About a dozen of the neighboring Sisters by invitation met in my parlor the following Thursday and the subject was further discused, and approved Sister Rigden [Phebe Rigdon] suggested that Sister E. R. Snow be invited to take part and to assist in getting up a Constitution and Bye-laws, the Speaker was delegated to wait on Miss Snow and solicit her aid which was cheerfully and efficiently rendered. A Constitution and bye laws was prepared and submitted to President Joseph Smith. He pronounced it the best constitution that he ever read, then remarked this is not what the sisters want, there is something better for them. I have desired to organise the Sisters in the order of the Priesthood I now have the key by which I can do it6 [p. 29]

The organisation of the Church of Christ was never perfect until the women were organised. He then said I want you (E. R. Snow) to tell the sisters who delegated you that their offering is accepted of the Lord, and will result in blessing to them. He further said I want the adjourned meeting to meet with me and a few of the brethren in the Masonic Hall on Thursday at 1. P. M. next,7 And I will organise you in the Order of the Priesthood after the pattern of the church. And I wish Emma to be nominated and elected President of the Organisation in fulfilment of the revelation in the Doctrine and Covenants which Says She is an Elect Lady.8 An Elect Lady is one who is elected9 [p. 30]

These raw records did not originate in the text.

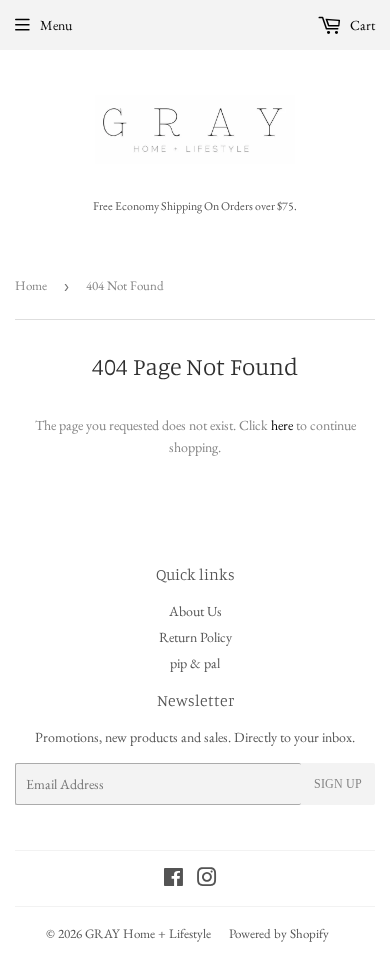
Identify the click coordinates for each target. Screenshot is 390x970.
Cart (361, 25)
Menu (56, 25)
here (282, 425)
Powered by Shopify (279, 933)
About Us (195, 611)
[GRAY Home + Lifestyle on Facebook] (173, 880)
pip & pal (195, 663)
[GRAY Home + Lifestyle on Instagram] (207, 880)
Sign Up (338, 784)
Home (31, 285)
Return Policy (195, 637)
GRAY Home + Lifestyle (148, 933)
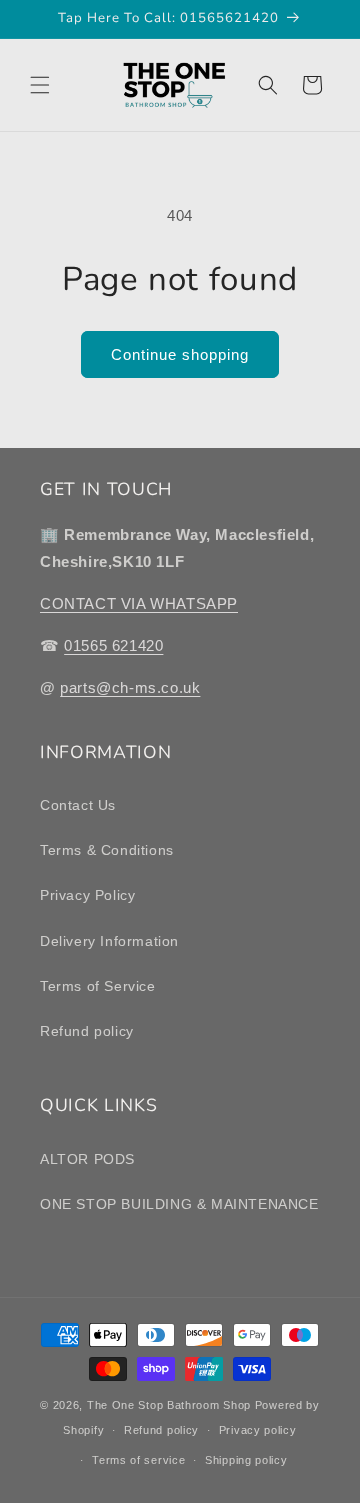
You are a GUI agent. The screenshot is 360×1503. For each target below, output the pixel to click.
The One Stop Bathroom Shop (169, 1405)
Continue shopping (180, 354)
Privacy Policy (87, 895)
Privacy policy (258, 1430)
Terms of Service (98, 986)
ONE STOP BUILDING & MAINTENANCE (179, 1204)
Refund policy (87, 1031)
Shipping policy (246, 1460)
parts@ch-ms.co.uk (130, 687)
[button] (40, 85)
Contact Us (78, 805)
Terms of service (138, 1460)
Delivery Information (109, 941)
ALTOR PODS (87, 1159)
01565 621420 (113, 645)
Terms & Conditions (107, 850)
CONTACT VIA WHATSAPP (139, 603)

  1. Kimball’s retelling of the Relief Society origin story was formally recorded on at least four occasions in addition to the March 1882 account presented here: in a Salt Lake Stake Relief Society quarterly conference, June 22, 1878; in an undated (probably circa July 1880) statement in the Salt Lake Stake Relief Society Record Book; in her autobiographical sketch published in the Woman’s Exponent, September 1, 1883; and as part of the Relief Society’s official Jubilee exercises, March 17, 1892. (Salt Lake Stake, Salt Lake Stake Relief Society Record Book, 1868–1903, CHL, June 22, 1878, pp. 7–8; “First Organisation,” n.d., ca. July 1880, Relief Society Record, 1880–1892, CHL, 5; “Third Quarterly Conference,” Woman’s Exponent, July 1, 1878, 7:18; Sarah M. Kimball, “Auto-Biography,” Woman’s Exponent, Sept. 1, 1883, 12:51; Document 4.28; see also Janelle M. Higbee, “‘President Mrs. Kimball’: A Rhetoric of Words and Works” [master’s thesis, Brigham Young University, 1998], 58–66.)

  2. “President Sarah M. Kimball,” Woman’s Exponent, Dec. 15, 1898, 27:77–78.

  3. See Emmeline B. Wells, “Seventieth Anniversary,” Woman’s Exponent, Jan. 1, 1889, 17:117; and Document 4.5.

  4. See Document 3.10; see also Sarah M. Kimball, “Auto-Biography,” Woman’s Exponent, Sept. 1, 1883, 12:51.

  5. “Home Affairs,” Woman’s Exponent, Oct. 1, 1877, 6:69; see also Document 3.25.

  6. This key appears to be related to the one Joseph Smith noted in the April 28, 1842, Relief Society meeting: “I now turn the key to you in the name of God and this Society shall rejoice and knowledge and intelligence shall flow down from this time.” (See Document 1.2, entry for Apr. 28, 1842; and Document 2.2.)

  7. The first meeting of the Relief Society was held in a large room on the second floor of Joseph Smith’s store in Nauvoo on Thursday, March 17, 1842. The Nauvoo Masonic Lodge sometimes held meetings in that same room. (See Document 1.2.)

  8. Doctrine and Covenants 25; Document 1.1.

  9. Joseph Smith offered an explanation of the term “Elect Lady” at the organizational meeting of the Relief Society in Nauvoo. (Document 1.2, entry for Mar. 17, 1842; Joseph Smith, Journal, Mar. 17, 1842, in Andrew H. Hedges et al., eds., Journals, Volume 2: December 1841–April 1843, vol. 2 of the Journals series of The Joseph Smith Papers, ed. Dean C. Jessee et al. [Salt Lake City: Church Historian’s Press, 2011], 45.)